AUFGABENSTELLUNG: Gib den Abschnitt der Einträge, der mit der ersten Zeile beginnt und mit der Zeile endet, die „click(143, 113)“ enthält, Zeile für Zeile unverändert zurück; beide Grenzzeilen gehören dazu.

Element- und Textpositionsdaten

☆ ☆ ☆

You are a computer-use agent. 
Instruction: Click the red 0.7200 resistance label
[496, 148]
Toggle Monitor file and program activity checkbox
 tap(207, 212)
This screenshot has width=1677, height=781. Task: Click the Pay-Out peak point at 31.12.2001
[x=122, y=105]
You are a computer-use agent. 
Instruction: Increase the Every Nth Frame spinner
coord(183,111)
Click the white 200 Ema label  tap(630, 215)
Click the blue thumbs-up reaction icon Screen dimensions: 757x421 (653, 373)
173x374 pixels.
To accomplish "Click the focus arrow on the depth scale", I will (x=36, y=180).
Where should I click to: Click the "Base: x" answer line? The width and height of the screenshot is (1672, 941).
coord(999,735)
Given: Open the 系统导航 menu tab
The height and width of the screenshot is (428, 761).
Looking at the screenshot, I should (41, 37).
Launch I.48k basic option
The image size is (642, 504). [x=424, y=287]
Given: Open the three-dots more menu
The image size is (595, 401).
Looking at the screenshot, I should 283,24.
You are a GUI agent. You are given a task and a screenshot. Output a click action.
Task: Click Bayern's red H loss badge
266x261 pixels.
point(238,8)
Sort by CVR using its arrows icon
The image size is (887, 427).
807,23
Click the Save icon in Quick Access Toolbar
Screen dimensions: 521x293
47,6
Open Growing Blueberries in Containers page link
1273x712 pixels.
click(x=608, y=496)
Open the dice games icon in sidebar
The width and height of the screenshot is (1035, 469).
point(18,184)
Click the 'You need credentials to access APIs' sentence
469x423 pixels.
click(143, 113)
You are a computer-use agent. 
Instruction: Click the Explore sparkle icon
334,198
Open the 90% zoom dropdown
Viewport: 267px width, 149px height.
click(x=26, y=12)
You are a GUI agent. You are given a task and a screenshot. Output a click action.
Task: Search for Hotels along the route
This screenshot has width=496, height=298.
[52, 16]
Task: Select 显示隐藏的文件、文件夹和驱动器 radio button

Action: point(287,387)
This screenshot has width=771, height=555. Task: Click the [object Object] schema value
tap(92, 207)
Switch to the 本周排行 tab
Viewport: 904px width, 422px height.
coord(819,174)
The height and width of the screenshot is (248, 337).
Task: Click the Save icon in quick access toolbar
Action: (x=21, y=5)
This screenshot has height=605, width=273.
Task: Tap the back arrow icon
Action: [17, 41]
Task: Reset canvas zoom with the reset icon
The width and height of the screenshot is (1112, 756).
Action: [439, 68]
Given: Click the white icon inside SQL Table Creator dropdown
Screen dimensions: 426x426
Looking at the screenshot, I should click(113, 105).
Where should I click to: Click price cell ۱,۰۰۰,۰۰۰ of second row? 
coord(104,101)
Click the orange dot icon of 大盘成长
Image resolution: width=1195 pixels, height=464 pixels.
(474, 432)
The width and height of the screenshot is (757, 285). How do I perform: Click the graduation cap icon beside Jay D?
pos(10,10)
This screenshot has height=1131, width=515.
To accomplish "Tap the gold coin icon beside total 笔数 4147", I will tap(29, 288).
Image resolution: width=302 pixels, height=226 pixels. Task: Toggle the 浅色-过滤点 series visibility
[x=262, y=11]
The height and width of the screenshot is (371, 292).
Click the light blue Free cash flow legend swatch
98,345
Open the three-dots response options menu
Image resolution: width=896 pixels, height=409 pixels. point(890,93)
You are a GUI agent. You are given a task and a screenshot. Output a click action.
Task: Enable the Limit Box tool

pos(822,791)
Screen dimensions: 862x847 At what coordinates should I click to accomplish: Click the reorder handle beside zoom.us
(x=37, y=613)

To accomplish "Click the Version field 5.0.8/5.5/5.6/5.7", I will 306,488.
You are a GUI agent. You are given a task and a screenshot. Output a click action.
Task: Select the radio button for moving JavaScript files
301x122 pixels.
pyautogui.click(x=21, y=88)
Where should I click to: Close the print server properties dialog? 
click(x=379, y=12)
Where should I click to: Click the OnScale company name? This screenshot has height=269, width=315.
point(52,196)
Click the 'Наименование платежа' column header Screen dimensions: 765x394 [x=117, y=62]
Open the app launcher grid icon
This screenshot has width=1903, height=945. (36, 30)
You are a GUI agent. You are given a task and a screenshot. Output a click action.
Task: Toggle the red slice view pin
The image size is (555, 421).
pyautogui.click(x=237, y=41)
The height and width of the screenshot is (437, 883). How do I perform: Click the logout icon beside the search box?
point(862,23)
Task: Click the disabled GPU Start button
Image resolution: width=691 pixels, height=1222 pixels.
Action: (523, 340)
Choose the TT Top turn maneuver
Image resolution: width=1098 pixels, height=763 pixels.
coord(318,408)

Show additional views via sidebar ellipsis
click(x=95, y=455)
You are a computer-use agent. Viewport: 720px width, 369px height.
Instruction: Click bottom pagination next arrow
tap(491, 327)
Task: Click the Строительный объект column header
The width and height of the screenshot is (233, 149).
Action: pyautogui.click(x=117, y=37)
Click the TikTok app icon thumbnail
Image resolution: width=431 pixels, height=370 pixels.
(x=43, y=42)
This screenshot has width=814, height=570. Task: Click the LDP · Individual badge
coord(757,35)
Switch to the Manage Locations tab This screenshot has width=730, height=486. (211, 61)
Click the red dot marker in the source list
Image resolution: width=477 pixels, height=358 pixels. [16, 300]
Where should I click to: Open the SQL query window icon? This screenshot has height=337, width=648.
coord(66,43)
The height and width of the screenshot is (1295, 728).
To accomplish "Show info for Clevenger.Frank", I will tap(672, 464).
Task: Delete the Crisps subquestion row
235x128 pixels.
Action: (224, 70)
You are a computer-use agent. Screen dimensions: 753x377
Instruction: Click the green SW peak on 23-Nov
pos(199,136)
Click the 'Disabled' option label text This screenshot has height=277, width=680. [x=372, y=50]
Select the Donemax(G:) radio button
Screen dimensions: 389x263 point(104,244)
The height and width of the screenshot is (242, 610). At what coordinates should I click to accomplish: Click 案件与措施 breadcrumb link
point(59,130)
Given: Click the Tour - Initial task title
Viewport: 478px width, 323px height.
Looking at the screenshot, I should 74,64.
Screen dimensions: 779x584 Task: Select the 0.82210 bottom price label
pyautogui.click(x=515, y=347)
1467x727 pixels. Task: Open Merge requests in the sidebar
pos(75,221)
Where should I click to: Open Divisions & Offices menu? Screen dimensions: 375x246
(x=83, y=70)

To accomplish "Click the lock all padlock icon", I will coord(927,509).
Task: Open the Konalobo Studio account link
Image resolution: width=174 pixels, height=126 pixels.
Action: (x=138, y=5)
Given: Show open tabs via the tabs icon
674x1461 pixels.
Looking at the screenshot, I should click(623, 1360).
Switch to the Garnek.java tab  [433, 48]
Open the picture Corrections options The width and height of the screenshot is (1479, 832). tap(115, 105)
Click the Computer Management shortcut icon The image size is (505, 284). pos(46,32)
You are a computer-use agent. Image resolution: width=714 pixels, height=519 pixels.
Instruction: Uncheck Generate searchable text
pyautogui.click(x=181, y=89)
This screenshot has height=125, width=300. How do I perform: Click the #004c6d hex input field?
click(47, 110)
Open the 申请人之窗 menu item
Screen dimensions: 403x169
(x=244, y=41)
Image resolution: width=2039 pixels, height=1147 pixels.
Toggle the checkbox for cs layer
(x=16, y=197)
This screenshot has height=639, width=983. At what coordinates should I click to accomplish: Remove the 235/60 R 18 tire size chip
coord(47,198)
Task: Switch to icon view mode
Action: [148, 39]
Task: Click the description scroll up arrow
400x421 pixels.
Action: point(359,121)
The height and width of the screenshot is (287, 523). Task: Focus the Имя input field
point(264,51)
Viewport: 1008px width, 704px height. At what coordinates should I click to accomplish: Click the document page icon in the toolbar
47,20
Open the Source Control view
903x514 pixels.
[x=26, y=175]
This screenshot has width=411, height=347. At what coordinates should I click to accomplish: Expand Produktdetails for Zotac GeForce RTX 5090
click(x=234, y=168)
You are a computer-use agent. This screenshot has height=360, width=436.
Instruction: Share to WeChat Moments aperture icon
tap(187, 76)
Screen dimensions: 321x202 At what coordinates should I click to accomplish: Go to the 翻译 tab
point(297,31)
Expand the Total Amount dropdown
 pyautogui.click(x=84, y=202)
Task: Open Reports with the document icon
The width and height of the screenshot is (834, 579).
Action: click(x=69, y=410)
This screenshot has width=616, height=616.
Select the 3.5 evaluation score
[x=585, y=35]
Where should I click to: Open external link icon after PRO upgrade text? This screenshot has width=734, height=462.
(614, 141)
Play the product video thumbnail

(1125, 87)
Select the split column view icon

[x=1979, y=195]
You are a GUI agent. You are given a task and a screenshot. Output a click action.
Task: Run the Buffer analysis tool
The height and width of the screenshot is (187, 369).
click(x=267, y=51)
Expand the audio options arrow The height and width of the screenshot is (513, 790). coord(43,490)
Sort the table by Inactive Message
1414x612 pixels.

☆ ☆ ☆

LÖSUNG:
You are a computer-use agent. 
Instruction: Click the red 0.7200 resistance label
[496, 148]
Toggle Monitor file and program activity checkbox
 tap(207, 212)
This screenshot has width=1677, height=781. Task: Click the Pay-Out peak point at 31.12.2001
[x=122, y=105]
You are a computer-use agent. 
Instruction: Increase the Every Nth Frame spinner
coord(183,111)
Click the white 200 Ema label  tap(630, 215)
Click the blue thumbs-up reaction icon Screen dimensions: 757x421 (653, 373)
173x374 pixels.
To accomplish "Click the focus arrow on the depth scale", I will (x=36, y=180).
Where should I click to: Click the "Base: x" answer line? The width and height of the screenshot is (1672, 941).
coord(999,735)
Given: Open the 系统导航 menu tab
The height and width of the screenshot is (428, 761).
Looking at the screenshot, I should (41, 37).
Launch I.48k basic option
The image size is (642, 504). [x=424, y=287]
Given: Open the three-dots more menu
The image size is (595, 401).
Looking at the screenshot, I should 283,24.
You are a GUI agent. You are given a task and a screenshot. Output a click action.
Task: Click Bayern's red H loss badge
266x261 pixels.
point(238,8)
Sort by CVR using its arrows icon
The image size is (887, 427).
807,23
Click the Save icon in Quick Access Toolbar
Screen dimensions: 521x293
47,6
Open Growing Blueberries in Containers page link
1273x712 pixels.
click(x=608, y=496)
Open the dice games icon in sidebar
The width and height of the screenshot is (1035, 469).
point(18,184)
Click the 'You need credentials to access APIs' sentence
469x423 pixels.
click(143, 113)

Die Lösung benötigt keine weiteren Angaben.